When Pistorius came to Iceland to work with Össur, the company that makes his prosthetics, and also worn by Gudmunsdottir’s son, he contacted her family and they met.
“Now I’m so used to these prostheses and all of it, but I remember I was so excited to see him. I was more excited to see him than I would have been seeing, I don’t know, Meryl Streep. And I love her.”
She cooked Pistorius chicken in a creamy sauce with pesto.
He first came to Gudmunsdottir’s attention when she was pregnant with Haflidi. Googling “double amputee” to try to make sense of what life would be like for her unborn child, she came across a picture of Pistorius competing in the Paralympics.
“I remember seeing that photo of him and — it sounds so horrible now — I was like ‘He’s not black! And he lives in South Africa!’ ” Gudmunsdottir laughs. “It makes you sound so stupid.” After their first meeting, Pistorius developed a close friendship with Gudmunsdottir, her husband and their two children.
“His sponsors always made him travel a lot. I felt a bit sorry for him because he always seemed quite exhausted. I remember at Manchester in 2010, he was happy, he loved what he was doing, but he seemed so tired. Also he was so much alone.”

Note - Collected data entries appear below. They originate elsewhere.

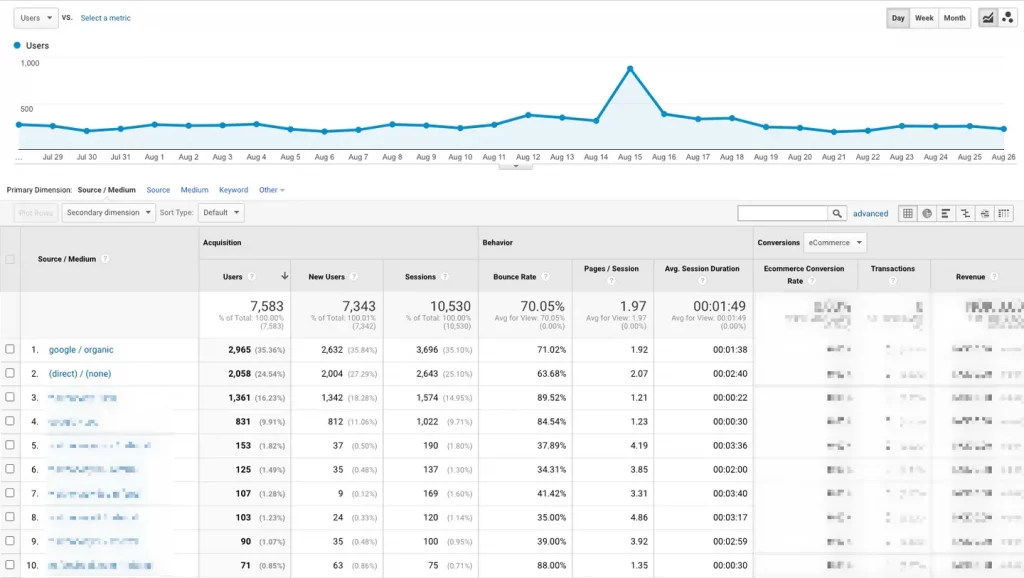Expand the eCommerce conversions dropdown

click(834, 242)
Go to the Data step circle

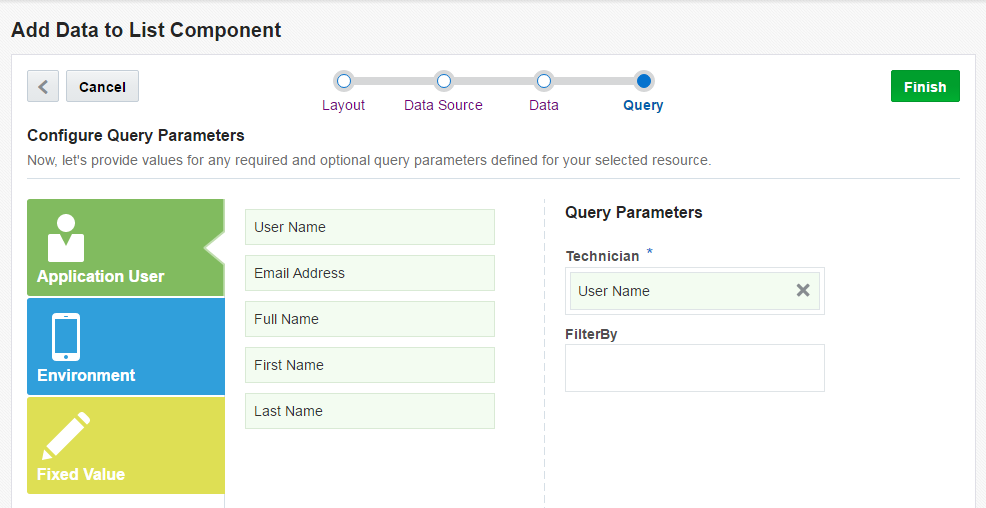[x=544, y=81]
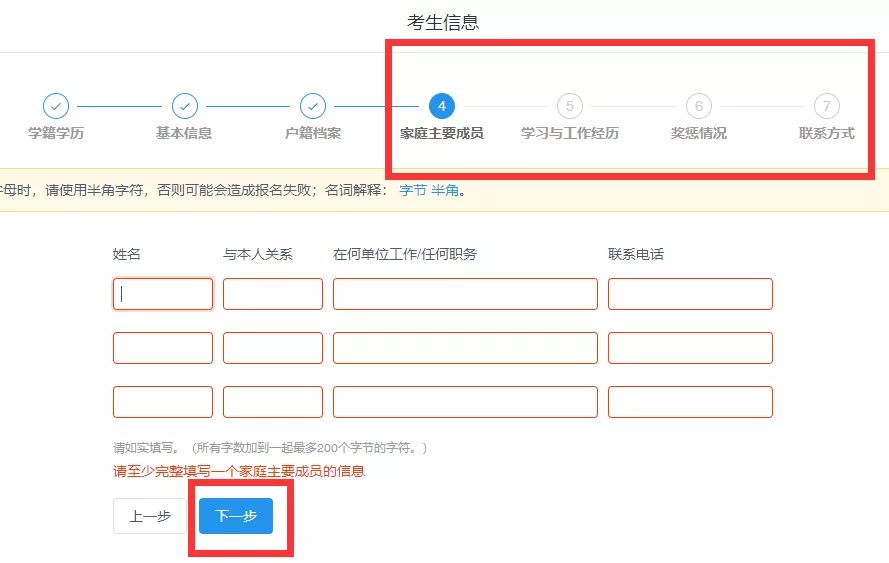
Task: Select second row 在何单位工作/任何职务 field
Action: (x=465, y=348)
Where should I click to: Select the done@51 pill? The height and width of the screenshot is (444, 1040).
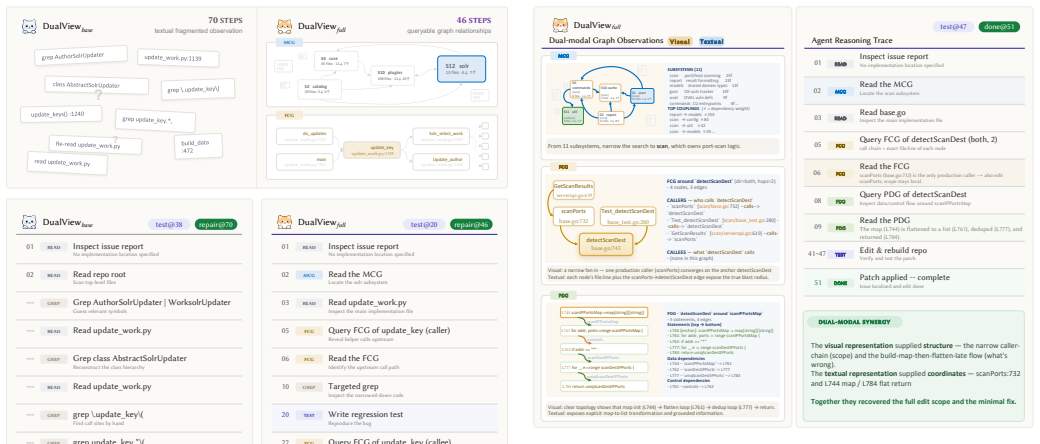[999, 27]
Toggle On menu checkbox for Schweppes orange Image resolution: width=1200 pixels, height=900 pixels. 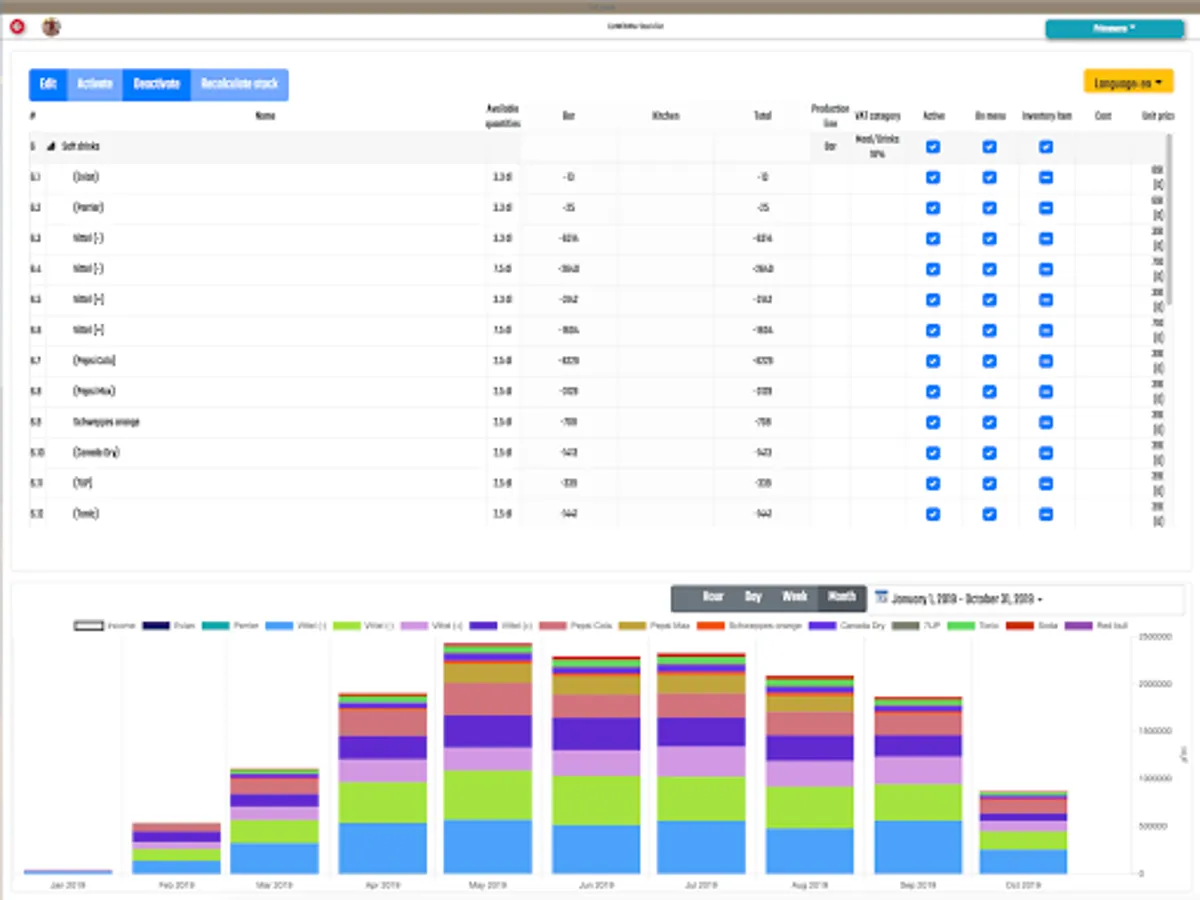coord(989,422)
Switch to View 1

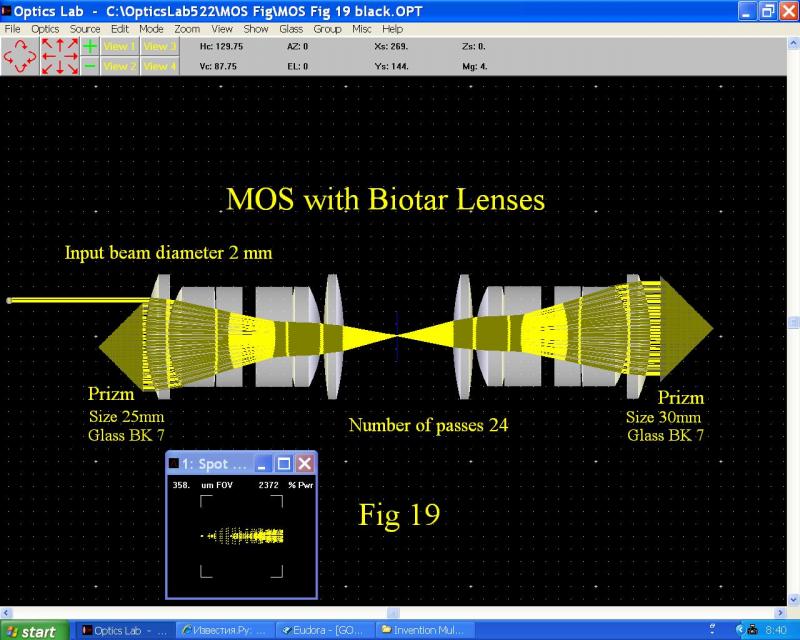click(x=120, y=46)
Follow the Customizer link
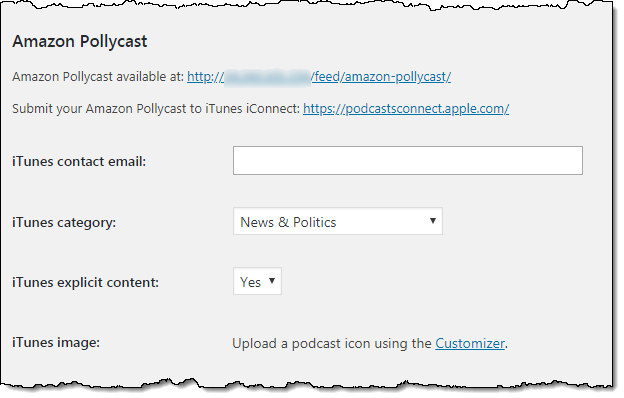This screenshot has height=398, width=624. [x=470, y=343]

Gudmunsdottir never met Steenkamp and refers to the shooting as “the accident”. When Pistorius went on trial for murder in 2013, Gudmunsdottir and her mother flew to Pretoria to attend the first two weeks of proceedings.
“He was always there for us,” she shrugs. “So it just seemed so strange not to go there when he really needed us.”
When Pistorius was sent to the Kgosi Mampuru prison in Pretoria, where he would spend 10 months, Gudmunsdottir wrote to him weekly. Pistorius’s sister, Aimee, would print out her emails and take them to the athlete, she says.
Gudmunsdottir also had a handful of short phone conversations with him.
“It’s difficult to know what to say in a phone call like that. You could feel the pain through the voice. And the loneliness.
“But I think just hearing a voice on the other end was good for him. So I was trying to be as kind as possible and let him lead the conversation. But usually what he’s saying is, ‘Thank you, thank you, thank you for still being a friend and not [having] left.’ ”
She says the Pistorius she now encounters is so depressed that he is indifferent to the loss of his athletics career.
This week, Scholtz said he believes the athlete’s mental and emotional state is so perilous that he should be institutionalised.
Asked whether she agrees, Gudmunsdottir answers without hesitation. “Yes. He is in no shape for house arrest even, let alone prison.”
Has she been concerned that Pistorius might commit suicide? “I thought about it, yes. But I knew that his faith is so strong, so I always believed that that would keep him here. He’s not the type who runs away from things.”
The world may have turned against Pistorius but Gudmunsdottir’s loyalty is unwavering. The athlete remains a figure to whom she feels she owes a great debt, particularly at the time of the birth of her son.
“There had never been a child born like this [in Iceland] and everyone was like, ‘Well, you know, it’s probably gonna be fine’, but you didn’t really know anything.
“I have raised my son much better because of him [Pistorius], because I wasn’t always so scared and I didn’t always feel so sorry for him. I was proud of him. Oscar gave us that.”